The IT security community is a fluid one, with professionals changing jobs and adjusting to a continuously evolving threat landscape. Aaron Portnoy, a well-known and respected figure who until recently was the manager of the Security Research Team at HP TippingPoint and the Zero Day Initiative (ZDI), is an example in point: Portnoy is now a co-founder and VP of Research at a new security startup called Exodus Intelligence. In a conversation with eSecurity Planet, Portnoy explained how his new startup will be different from the work he did at HP.
"At Exodus we are able to focus on the vulnerabilities, the threats they pose, how to mitigate them, and subsequently analyze the trends that emerge," Portnoy said. "As we aren't supporting any products directly, we aren't distracted with development efforts -- especially for implementation-specific solutions."
Exodus Intelligence provides customers with a vulnerability intelligence data feed that contains a detailed analysis of zero-day vulnerabilities, their relative risk, proprietary vulnerability research, and recommendations for mitigation. One of the ways Exodus aims to set itself apart is by focusing on vulnerabilities that the company believes are likely to be exploited in the wild (as opposed to being simply theoretically exploitable). To that end, the company recently launched the Exodus Intelligence Program, which reviews and pays for new vulnerabilities submitted by security researchers. Because Exodus has no products of its own to support, the company is able to consider a wider range of vulnerabilities than some of its competitors.
"At Exodus our expertise is applied directly to helping our customers understand and apply the information we provide through our intelligence feed and not hindered by other business requirements," Portnoy said.
Another key focus for Exodus Intelligence will be on vulnerability disclosure quality, more so than quantity. Portnoy commented that the output of many vulnerability analysis firms seems to be measured by quantity and not by the realized impact of a threat. That's where the name of Portnoy's new company comes in as the researchers believe that quantity is the wrong way to approach security. As such, they decided that it was time for an 'exodus' from the "checkbox security" mentality.
The new security startup has received venture capital funding that enables Portnoy and his partners to run the Exodus Intelligence Program and procure vulnerabilities. The company's business model is based on supplying vulnerability information in a consumable format that will enable its customers to apply vulnerability intelligence in their IT environment.

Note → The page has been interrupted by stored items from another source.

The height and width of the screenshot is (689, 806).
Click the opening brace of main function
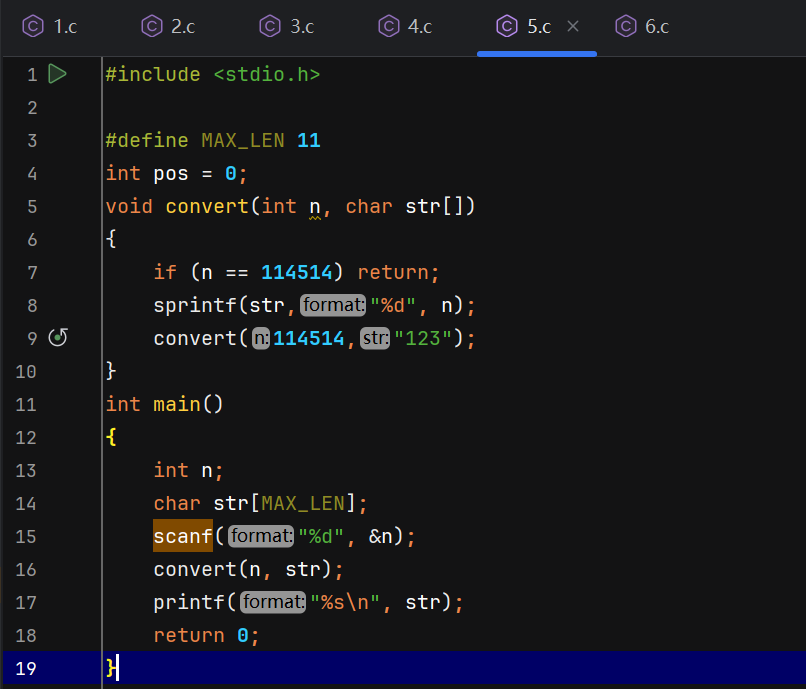coord(111,438)
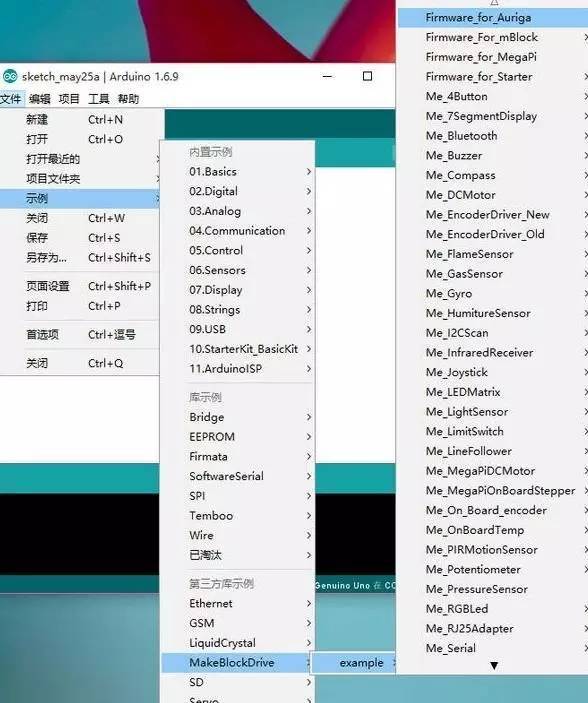Image resolution: width=588 pixels, height=703 pixels.
Task: Open the 文件 menu in menu bar
Action: [x=11, y=99]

Competition for Vulnerabilities
There are multiple groups in the IT security business that provide financial incentives to security researchers for vulnerability disclosure -- including HP TippingPoint, VeriSign iDefense, Google, Mozilla, and others. Exodus will have to compete with many of them and will leverage a team that Portnoy said has over 30 years' combined experience procuring, analyzing, discovering, and exploiting vulnerabilities.
"Our goal at Exodus is to supply actionable information on vulnerabilities that we believe will be exploited," Portnoy said. "Other such groups are either buying information to fix their own products, or to bolster marketing and help sell defenses that are questionable in effectiveness given today's advanced threats. Simply put, we plan to deliver signal, not noise."

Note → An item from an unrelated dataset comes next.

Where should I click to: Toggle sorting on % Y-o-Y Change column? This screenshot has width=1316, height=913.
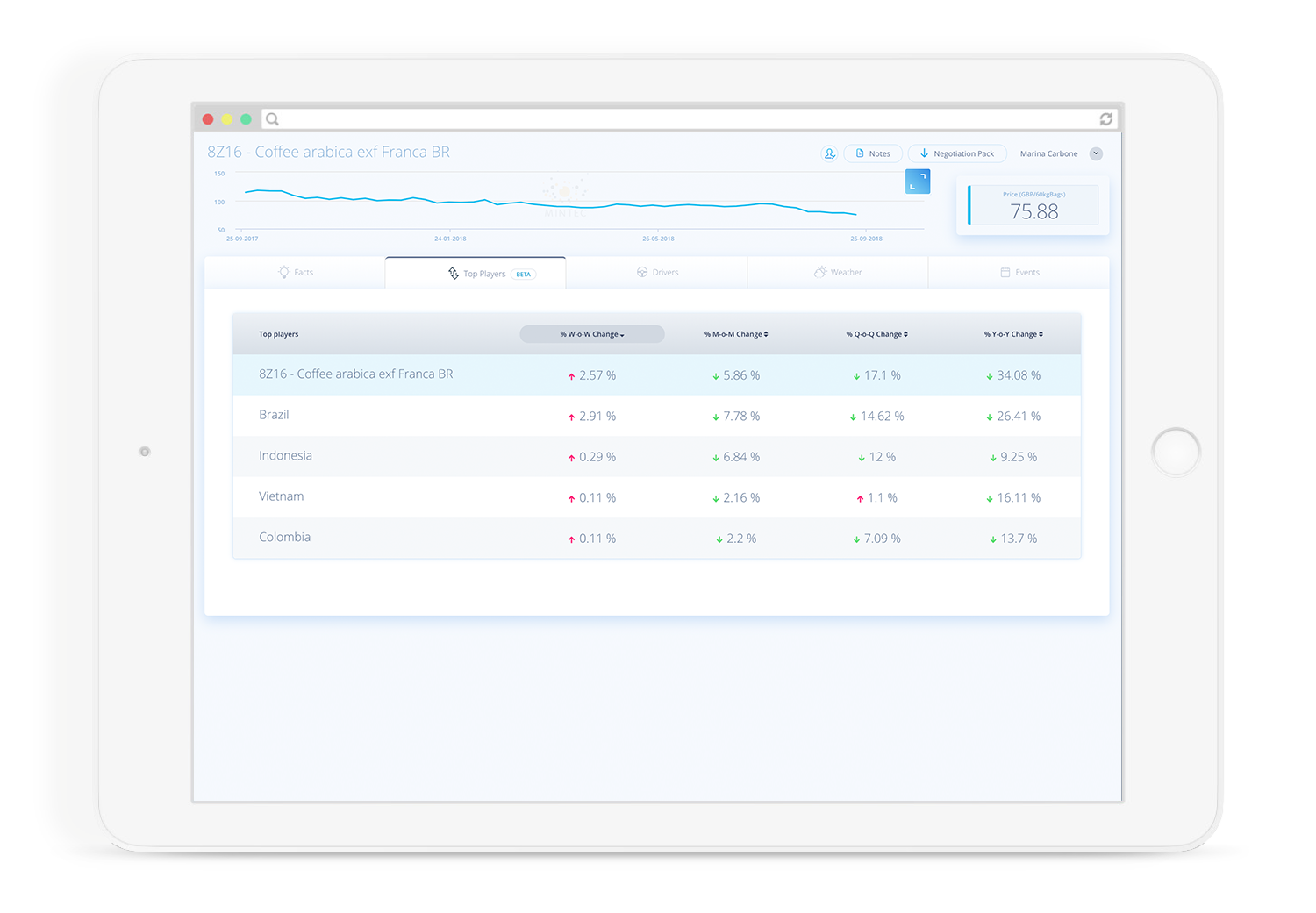[x=1041, y=333]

Going a step further, since Exodus' focus will cover a broad range of software, the company will be able to provide trending information that will help its customers make more informed decisions regarding their infrastructure.
"This applies not only to the information extracted through analysis of the vulnerabilities we procure, but will also be derived through our close relationships with many of the leading researchers in the industry," Portnoy said.
Aside from doing security research and buying vulnerabilities, one of the things that Portnoy is well-known for in the IT security industry is his stewardship of the annual Pwn2Own security challenge. It's an event that he may yet still be involved in at Exodus Intelligence, albeit in a different capacity.
"We have no current plans for starting a Pwn2Own-like event," Portnoy said. "However, we may be involved as competitors."